Task data:
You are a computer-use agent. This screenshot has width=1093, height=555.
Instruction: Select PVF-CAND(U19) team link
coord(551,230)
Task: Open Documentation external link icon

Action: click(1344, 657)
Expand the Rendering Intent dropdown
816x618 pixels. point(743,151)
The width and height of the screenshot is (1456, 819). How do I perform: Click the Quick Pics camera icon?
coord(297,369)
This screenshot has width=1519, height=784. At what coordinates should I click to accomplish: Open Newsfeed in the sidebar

Requirement:
Gather every line of the entries that contains the word "screenshot", copying each one in full. Match case exactly.

The output:
You are a computer-use agent. This screenshot has width=1093, height=555.
The width and height of the screenshot is (1456, 819). How do I perform: Click the Quick Pics camera icon?
This screenshot has width=1519, height=784. At what coordinates should I click to accomplish: Open Newsfeed in the sidebar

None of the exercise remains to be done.